[Records from a dataset]
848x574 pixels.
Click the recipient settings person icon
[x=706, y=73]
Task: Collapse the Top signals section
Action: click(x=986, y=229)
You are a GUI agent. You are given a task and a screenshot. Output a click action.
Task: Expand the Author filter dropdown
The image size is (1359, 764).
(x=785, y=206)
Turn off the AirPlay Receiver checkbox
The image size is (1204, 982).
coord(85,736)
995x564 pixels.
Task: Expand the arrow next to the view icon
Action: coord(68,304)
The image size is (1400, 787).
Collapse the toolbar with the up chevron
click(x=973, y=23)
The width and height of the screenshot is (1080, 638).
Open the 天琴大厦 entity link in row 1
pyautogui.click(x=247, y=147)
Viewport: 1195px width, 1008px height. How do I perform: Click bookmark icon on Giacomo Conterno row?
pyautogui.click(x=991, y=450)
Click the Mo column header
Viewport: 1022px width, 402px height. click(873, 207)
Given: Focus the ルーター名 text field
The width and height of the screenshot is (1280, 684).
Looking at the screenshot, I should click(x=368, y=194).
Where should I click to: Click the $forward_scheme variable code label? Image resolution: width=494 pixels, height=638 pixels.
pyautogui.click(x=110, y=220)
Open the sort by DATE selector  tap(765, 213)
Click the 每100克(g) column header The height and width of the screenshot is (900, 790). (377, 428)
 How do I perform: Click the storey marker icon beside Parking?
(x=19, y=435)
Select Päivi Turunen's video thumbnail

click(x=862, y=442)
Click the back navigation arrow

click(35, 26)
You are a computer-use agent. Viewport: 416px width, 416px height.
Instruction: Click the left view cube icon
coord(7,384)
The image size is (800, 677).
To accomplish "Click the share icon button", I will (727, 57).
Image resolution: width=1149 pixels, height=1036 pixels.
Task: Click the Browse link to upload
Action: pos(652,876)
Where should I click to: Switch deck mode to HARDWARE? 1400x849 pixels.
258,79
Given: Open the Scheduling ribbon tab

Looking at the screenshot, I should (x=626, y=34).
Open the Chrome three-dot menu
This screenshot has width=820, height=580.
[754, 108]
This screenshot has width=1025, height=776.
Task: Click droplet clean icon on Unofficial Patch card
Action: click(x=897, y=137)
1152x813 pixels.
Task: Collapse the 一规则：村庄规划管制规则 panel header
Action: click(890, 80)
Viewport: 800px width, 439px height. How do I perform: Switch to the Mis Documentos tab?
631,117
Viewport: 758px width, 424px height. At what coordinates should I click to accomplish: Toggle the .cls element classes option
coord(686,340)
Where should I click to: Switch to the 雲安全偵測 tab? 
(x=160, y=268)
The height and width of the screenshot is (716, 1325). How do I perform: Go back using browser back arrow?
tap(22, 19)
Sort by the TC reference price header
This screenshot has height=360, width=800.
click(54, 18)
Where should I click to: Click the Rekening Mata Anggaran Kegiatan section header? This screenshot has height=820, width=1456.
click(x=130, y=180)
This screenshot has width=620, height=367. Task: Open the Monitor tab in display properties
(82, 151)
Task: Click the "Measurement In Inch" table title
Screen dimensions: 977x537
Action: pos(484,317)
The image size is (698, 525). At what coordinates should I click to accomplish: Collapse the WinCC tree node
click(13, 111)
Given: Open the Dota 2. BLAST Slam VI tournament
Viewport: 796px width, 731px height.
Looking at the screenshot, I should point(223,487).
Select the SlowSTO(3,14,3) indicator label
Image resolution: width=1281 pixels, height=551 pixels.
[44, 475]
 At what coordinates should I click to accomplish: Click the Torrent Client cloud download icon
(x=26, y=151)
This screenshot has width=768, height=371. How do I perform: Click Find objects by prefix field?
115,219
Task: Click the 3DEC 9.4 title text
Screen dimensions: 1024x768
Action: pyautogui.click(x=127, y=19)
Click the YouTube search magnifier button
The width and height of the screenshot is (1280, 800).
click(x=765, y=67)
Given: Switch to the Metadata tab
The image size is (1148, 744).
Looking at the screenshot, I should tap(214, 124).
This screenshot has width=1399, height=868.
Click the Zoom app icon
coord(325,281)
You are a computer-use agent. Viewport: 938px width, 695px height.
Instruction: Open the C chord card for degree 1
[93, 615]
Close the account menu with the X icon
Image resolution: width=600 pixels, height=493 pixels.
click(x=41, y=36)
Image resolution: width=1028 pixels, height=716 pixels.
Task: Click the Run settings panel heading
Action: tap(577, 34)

* **TRY IT**: Please copy out the preceding data in full, exactly as written.

* **ANSWER SPACE**:
848x574 pixels.
Click the recipient settings person icon
[x=706, y=73]
Task: Collapse the Top signals section
Action: click(x=986, y=229)
You are a GUI agent. You are given a task and a screenshot. Output a click action.
Task: Expand the Author filter dropdown
The image size is (1359, 764).
(x=785, y=206)
Turn off the AirPlay Receiver checkbox
The image size is (1204, 982).
coord(85,736)
995x564 pixels.
Task: Expand the arrow next to the view icon
Action: coord(68,304)
The image size is (1400, 787).
Collapse the toolbar with the up chevron
click(x=973, y=23)
The width and height of the screenshot is (1080, 638).
Open the 天琴大厦 entity link in row 1
pyautogui.click(x=247, y=147)
Viewport: 1195px width, 1008px height. How do I perform: Click bookmark icon on Giacomo Conterno row?
pyautogui.click(x=991, y=450)
Click the Mo column header
Viewport: 1022px width, 402px height. click(873, 207)
Given: Focus the ルーター名 text field
The width and height of the screenshot is (1280, 684).
Looking at the screenshot, I should click(x=368, y=194).
Where should I click to: Click the $forward_scheme variable code label? Image resolution: width=494 pixels, height=638 pixels.
pyautogui.click(x=110, y=220)
Open the sort by DATE selector  tap(765, 213)
Click the 每100克(g) column header The height and width of the screenshot is (900, 790). (377, 428)
 How do I perform: Click the storey marker icon beside Parking?
(x=19, y=435)
Select Päivi Turunen's video thumbnail

click(x=862, y=442)
Click the back navigation arrow

click(35, 26)
You are a computer-use agent. Viewport: 416px width, 416px height.
Instruction: Click the left view cube icon
coord(7,384)
The image size is (800, 677).
To accomplish "Click the share icon button", I will (727, 57).
Image resolution: width=1149 pixels, height=1036 pixels.
Task: Click the Browse link to upload
Action: pos(652,876)
Where should I click to: Switch deck mode to HARDWARE? 1400x849 pixels.
258,79
Given: Open the Scheduling ribbon tab

Looking at the screenshot, I should (x=626, y=34).
Open the Chrome three-dot menu
This screenshot has width=820, height=580.
[754, 108]
This screenshot has width=1025, height=776.
Task: Click droplet clean icon on Unofficial Patch card
Action: click(x=897, y=137)
1152x813 pixels.
Task: Collapse the 一规则：村庄规划管制规则 panel header
Action: click(890, 80)
Viewport: 800px width, 439px height. How do I perform: Switch to the Mis Documentos tab?
631,117
Viewport: 758px width, 424px height. At what coordinates should I click to accomplish: Toggle the .cls element classes option
coord(686,340)
Where should I click to: Switch to the 雲安全偵測 tab? 
(x=160, y=268)
The height and width of the screenshot is (716, 1325). How do I perform: Go back using browser back arrow?
tap(22, 19)
Sort by the TC reference price header
This screenshot has height=360, width=800.
click(54, 18)
Where should I click to: Click the Rekening Mata Anggaran Kegiatan section header? This screenshot has height=820, width=1456.
click(x=130, y=180)
This screenshot has width=620, height=367. Task: Open the Monitor tab in display properties
(82, 151)
Task: Click the "Measurement In Inch" table title
Screen dimensions: 977x537
Action: pos(484,317)
The image size is (698, 525). At what coordinates should I click to accomplish: Collapse the WinCC tree node
click(13, 111)
Given: Open the Dota 2. BLAST Slam VI tournament
Viewport: 796px width, 731px height.
Looking at the screenshot, I should point(223,487).
Select the SlowSTO(3,14,3) indicator label
Image resolution: width=1281 pixels, height=551 pixels.
[44, 475]
 At what coordinates should I click to accomplish: Click the Torrent Client cloud download icon
(x=26, y=151)
This screenshot has width=768, height=371. How do I perform: Click Find objects by prefix field?
115,219
Task: Click the 3DEC 9.4 title text
Screen dimensions: 1024x768
Action: pyautogui.click(x=127, y=19)
Click the YouTube search magnifier button
The width and height of the screenshot is (1280, 800).
click(x=765, y=67)
Given: Switch to the Metadata tab
The image size is (1148, 744).
Looking at the screenshot, I should tap(214, 124).
This screenshot has width=1399, height=868.
Click the Zoom app icon
coord(325,281)
You are a computer-use agent. Viewport: 938px width, 695px height.
Instruction: Open the C chord card for degree 1
[93, 615]
Close the account menu with the X icon
Image resolution: width=600 pixels, height=493 pixels.
click(x=41, y=36)
Image resolution: width=1028 pixels, height=716 pixels.
Task: Click the Run settings panel heading
Action: tap(577, 34)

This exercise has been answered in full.